Fordham University            The Jesuit University of New York
 



Michael V. Tueth, S.J.
Ph.D., New York University

Room 422B, Lowenstein
Office hours: Tuesday and Friday 1:30-3:30 (LC)
Wednesday 3:00-4:00 (RH)
or by appointment
212- 636-6510
tueth@aol.com
                               


Courses:
Television and Society
History of Film: 1945-present
Ethical Issues in the Media
Introduction to Communication and Media Studies
Television Comedy and American Values
American Film Comedy
Films of Moral Struggle

Michael Tueth’s teaching and research have moved from a broad interest in American studies, particularly American literature and theater, towards a focus on comedy in film and television, along with special attention to the operation of the family ideal in American culture. His doctoral dissertation, entitled The Image of the Family in Popular American Theater: 1945-1960, documented and analyzed the function of popular theater as the only mass medium at that time to challenge the myth of the family through the popularity of the works of Eugene O’Neill, Tennessee Williams, Arthur Miller, William Inge and other successful playwrights of the immediate post-war period, presaging the youth revolt of 1960s America. Meanwhile, he developed an interest in comic theory, teaching courses in comic literature from Greek theater to contemporary American filmmakers and lecturing on the connection between religion and humor. He has performed leading roles in numerous productions of comedies by Aristophanes, Shakespeare, Moliere, Thornton Wilder, and others. He also taught courses in Irish literature and culture.
 
From 1987 to 1994, Tueth served as executive director of a Jesuit radio and television production center in Saint Louis, the Sacred Heart Program, where he produced, directed, and hosted nationally syndicated radio and television programs, most notably the Sunday morning religious magazine program, The Jesuit Journal.

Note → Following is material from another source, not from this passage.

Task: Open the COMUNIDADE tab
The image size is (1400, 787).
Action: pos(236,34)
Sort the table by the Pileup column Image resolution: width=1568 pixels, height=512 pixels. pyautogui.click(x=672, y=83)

He currently contributes film and book reviews to America, the weekly journal of opinion published by the Jesuits (www.americamagazine.org.) His book, Laughter in the Living Room: Television Comedy and the American Home Audience (New York: Peter Lang Publishing, 2005), combines his interests in comedy, the mass media, and the American family experience. His latest publication, Reeling with Laughter, studies American film comedy, concentrating on specific sub-genres in the field from the anarchy of The Marx Brothers to examples of mockumentaries and animated comedies. Someday he hopes to complete and publish his account of the burial places of American authors, which so far has elicited minimal enthusiasm from publishers. Go figure!

 
Selected publications:
“Reeling with Laughter: American Film Comedies from Anarchy to Mockumentary, ” Lanham, MD: The Scarecrow Press, 2012.
“Albee’s St. George and the Dragon,” Santa Clara Magazine, Summer, 1984.
“To Serve God Wittily—Humour in Discernment,” The Way, July, 1991.
“Fun City: TV’s Urban Situation Comedies of the 1990s,” Journal of Popular Film and Television, Volume 28 Number 3, Fall 2000.
“Back to the Drawing Board: The Family in Animated Television Comedy,” Carol A. Stabile and Mark Harrison (ed.) Prime Time Animation. London and New York: Routledge, 2003, pp. 133-146.
Laughter in the Living Room: Television Comedy and the American Home Audience. New York: Peter Lang Publishers, 2005.
“Breaking and Entering: Transgressive Comedy on Television,” Mary M. Dalton and Laura R. Linder (ed.) The Sitcom Reader: America Viewed and Skewed. Albany: State University of New York Press, 2005.